Stated task
Duplicate the items below verbatim, covering the stretch from the line that contains "You are a computer-use agent. Image" through the line that contains "Action: tap(320, 29)", with both of those lines included.

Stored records
>> BEGIN
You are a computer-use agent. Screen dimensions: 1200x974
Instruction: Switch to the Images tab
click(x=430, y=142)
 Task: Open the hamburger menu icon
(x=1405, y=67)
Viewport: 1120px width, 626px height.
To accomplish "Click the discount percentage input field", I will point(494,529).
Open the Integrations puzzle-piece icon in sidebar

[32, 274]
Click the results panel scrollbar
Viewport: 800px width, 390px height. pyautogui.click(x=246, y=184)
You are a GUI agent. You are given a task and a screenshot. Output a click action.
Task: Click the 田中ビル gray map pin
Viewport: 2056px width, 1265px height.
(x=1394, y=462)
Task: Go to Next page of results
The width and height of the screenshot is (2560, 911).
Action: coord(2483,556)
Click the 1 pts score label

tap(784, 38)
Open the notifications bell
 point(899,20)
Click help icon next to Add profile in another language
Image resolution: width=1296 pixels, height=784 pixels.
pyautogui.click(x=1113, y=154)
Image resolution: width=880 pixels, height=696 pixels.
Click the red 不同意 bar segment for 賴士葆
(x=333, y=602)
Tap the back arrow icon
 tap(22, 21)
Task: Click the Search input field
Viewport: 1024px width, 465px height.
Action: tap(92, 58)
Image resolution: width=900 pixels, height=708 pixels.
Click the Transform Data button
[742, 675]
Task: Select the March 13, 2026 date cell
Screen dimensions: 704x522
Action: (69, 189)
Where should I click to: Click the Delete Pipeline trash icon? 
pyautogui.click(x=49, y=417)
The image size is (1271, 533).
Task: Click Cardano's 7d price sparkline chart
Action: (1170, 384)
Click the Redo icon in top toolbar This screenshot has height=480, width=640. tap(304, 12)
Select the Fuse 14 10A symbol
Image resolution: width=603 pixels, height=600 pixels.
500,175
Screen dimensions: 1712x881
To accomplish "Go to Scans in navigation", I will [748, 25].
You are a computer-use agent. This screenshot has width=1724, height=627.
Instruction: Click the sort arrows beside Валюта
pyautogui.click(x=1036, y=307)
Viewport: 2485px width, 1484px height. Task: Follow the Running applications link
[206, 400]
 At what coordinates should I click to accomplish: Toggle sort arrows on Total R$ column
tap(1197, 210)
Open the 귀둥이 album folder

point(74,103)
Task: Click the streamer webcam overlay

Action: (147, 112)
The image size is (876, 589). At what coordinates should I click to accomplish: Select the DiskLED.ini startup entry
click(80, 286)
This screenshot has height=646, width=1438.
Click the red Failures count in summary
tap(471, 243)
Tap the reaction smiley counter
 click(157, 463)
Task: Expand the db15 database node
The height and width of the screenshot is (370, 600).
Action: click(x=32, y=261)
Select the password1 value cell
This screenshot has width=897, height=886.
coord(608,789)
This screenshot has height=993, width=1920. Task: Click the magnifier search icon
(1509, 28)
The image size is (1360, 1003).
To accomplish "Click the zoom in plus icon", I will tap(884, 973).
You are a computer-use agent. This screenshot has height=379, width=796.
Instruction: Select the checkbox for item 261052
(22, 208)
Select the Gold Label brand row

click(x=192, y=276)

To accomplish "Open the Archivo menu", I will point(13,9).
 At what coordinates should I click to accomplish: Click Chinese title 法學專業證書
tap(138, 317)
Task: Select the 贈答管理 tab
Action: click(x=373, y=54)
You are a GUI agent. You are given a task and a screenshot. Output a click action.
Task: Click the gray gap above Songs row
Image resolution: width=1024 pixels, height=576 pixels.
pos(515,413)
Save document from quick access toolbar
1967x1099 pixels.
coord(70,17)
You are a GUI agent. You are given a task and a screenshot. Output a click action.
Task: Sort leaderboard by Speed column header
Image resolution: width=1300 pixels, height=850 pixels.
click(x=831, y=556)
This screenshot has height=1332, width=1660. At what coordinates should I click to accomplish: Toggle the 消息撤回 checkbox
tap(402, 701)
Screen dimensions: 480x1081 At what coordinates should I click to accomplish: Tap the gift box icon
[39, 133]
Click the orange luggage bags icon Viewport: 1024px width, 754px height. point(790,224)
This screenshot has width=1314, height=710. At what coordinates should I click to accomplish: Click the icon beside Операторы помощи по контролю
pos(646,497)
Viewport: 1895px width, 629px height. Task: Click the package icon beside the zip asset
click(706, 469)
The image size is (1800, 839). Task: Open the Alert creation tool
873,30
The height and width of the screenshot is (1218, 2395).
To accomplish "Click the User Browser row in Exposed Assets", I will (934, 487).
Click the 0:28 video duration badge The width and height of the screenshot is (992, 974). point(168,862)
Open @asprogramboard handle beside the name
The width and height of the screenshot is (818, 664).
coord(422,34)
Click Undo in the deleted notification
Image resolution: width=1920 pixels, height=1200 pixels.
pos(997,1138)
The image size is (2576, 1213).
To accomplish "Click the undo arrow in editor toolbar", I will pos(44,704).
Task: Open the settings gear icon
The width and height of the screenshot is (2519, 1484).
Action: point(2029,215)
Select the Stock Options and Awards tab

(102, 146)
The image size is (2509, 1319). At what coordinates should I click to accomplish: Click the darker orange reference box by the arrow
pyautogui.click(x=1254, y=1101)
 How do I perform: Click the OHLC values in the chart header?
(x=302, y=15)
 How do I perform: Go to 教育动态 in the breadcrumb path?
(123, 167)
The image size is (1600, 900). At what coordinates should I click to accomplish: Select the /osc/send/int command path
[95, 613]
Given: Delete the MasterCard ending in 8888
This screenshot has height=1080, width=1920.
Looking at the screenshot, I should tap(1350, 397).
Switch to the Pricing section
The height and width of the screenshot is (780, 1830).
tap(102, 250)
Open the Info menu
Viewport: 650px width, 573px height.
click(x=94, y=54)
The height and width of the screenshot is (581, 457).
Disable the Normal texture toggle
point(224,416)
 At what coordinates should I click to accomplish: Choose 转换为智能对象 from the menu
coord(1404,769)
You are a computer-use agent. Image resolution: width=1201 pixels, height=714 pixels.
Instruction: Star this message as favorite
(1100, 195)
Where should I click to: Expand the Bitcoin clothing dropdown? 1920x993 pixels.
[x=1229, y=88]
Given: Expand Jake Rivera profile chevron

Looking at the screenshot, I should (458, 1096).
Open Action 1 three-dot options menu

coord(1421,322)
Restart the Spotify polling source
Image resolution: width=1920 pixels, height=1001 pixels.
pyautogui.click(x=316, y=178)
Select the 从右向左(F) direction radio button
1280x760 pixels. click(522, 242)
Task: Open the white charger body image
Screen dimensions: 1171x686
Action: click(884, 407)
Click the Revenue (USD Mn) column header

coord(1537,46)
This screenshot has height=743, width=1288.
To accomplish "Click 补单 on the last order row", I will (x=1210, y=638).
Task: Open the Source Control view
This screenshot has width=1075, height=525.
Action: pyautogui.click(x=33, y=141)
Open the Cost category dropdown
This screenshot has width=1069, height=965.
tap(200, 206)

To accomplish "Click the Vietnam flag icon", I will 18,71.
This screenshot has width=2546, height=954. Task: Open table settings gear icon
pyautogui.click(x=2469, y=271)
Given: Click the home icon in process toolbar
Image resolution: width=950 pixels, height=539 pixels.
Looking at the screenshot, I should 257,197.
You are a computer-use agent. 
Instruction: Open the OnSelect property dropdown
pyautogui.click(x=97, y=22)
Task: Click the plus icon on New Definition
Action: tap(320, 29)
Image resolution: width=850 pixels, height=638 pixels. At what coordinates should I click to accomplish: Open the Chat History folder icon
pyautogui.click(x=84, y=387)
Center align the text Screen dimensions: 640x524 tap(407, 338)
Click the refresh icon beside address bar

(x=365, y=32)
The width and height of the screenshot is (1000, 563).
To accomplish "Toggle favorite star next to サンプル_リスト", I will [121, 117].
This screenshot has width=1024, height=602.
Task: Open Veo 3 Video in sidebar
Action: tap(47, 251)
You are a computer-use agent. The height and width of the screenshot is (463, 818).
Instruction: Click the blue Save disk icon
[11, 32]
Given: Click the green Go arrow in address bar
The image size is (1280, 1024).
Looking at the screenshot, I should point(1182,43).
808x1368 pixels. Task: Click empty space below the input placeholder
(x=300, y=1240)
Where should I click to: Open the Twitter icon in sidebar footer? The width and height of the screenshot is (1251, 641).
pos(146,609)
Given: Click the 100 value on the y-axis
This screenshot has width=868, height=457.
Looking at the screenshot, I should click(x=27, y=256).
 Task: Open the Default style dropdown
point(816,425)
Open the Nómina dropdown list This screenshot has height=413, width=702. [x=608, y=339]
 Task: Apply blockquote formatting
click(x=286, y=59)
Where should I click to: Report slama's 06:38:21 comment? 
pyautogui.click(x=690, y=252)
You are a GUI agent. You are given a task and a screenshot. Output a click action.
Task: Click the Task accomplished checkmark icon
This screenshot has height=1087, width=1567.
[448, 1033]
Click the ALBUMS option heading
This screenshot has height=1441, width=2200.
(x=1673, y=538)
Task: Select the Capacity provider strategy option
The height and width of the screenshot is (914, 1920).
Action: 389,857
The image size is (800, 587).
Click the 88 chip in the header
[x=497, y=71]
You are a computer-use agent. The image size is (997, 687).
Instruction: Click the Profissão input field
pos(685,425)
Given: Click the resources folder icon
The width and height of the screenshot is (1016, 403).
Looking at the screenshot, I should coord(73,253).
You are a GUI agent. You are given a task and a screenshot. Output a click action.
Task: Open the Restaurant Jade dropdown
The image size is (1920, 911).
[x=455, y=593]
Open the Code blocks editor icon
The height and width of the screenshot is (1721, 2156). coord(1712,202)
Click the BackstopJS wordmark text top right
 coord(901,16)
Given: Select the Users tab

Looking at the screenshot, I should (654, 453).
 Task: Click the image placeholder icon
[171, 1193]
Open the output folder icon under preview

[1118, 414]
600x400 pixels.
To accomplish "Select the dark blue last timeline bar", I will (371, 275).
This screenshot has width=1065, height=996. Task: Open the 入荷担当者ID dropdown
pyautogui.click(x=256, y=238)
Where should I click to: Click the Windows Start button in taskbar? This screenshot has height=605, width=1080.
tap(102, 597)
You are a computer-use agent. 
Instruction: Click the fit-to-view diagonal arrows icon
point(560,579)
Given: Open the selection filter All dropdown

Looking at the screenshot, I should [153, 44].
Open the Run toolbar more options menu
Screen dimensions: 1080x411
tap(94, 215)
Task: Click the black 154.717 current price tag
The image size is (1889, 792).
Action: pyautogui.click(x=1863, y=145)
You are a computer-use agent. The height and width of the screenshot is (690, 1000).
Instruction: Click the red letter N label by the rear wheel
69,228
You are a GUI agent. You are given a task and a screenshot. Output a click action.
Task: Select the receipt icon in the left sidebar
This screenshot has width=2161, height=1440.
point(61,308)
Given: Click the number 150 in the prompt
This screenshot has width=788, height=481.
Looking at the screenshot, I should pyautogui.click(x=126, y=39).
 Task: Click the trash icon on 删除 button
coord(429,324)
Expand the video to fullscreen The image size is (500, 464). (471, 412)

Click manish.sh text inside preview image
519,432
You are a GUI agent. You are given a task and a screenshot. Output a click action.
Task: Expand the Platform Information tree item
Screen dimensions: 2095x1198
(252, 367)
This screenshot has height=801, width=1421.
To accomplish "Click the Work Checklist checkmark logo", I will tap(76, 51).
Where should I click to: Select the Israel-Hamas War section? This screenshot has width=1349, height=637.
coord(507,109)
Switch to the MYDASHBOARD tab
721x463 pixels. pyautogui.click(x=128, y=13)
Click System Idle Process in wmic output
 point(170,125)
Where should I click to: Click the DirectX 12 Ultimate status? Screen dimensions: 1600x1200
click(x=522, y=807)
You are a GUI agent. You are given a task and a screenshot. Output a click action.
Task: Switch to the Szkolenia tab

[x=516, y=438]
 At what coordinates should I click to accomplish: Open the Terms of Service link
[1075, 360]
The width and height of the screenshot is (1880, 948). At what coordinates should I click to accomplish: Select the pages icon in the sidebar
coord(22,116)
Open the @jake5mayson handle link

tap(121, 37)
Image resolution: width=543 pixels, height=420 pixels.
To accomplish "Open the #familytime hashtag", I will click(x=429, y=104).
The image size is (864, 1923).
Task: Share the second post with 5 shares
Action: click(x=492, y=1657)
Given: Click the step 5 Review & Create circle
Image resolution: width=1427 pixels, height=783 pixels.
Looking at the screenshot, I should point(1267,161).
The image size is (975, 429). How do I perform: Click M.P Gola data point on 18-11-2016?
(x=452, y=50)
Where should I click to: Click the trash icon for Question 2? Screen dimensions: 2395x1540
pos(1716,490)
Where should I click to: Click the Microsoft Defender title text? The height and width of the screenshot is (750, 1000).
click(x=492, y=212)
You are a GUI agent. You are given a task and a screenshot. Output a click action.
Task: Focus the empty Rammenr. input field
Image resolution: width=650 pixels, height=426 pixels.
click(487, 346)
>> END
Reply to the exercise
You are a computer-use agent. Image resolution: width=1201 pixels, height=714 pixels.
Instruction: Star this message as favorite
(1100, 195)
Where should I click to: Expand the Bitcoin clothing dropdown? 1920x993 pixels.
[x=1229, y=88]
Given: Expand Jake Rivera profile chevron

Looking at the screenshot, I should (458, 1096).
Open Action 1 three-dot options menu

coord(1421,322)
Restart the Spotify polling source
Image resolution: width=1920 pixels, height=1001 pixels.
pyautogui.click(x=316, y=178)
Select the 从右向左(F) direction radio button
1280x760 pixels. click(522, 242)
Task: Open the white charger body image
Screen dimensions: 1171x686
Action: click(884, 407)
Click the Revenue (USD Mn) column header

coord(1537,46)
This screenshot has height=743, width=1288.
To accomplish "Click 补单 on the last order row", I will (x=1210, y=638).
Task: Open the Source Control view
This screenshot has width=1075, height=525.
Action: pyautogui.click(x=33, y=141)
Open the Cost category dropdown
This screenshot has width=1069, height=965.
tap(200, 206)

To accomplish "Click the Vietnam flag icon", I will 18,71.
This screenshot has width=2546, height=954. Task: Open table settings gear icon
pyautogui.click(x=2469, y=271)
Given: Click the home icon in process toolbar
Image resolution: width=950 pixels, height=539 pixels.
Looking at the screenshot, I should 257,197.
You are a computer-use agent. 
Instruction: Open the OnSelect property dropdown
pyautogui.click(x=97, y=22)
Task: Click the plus icon on New Definition
Action: tap(320, 29)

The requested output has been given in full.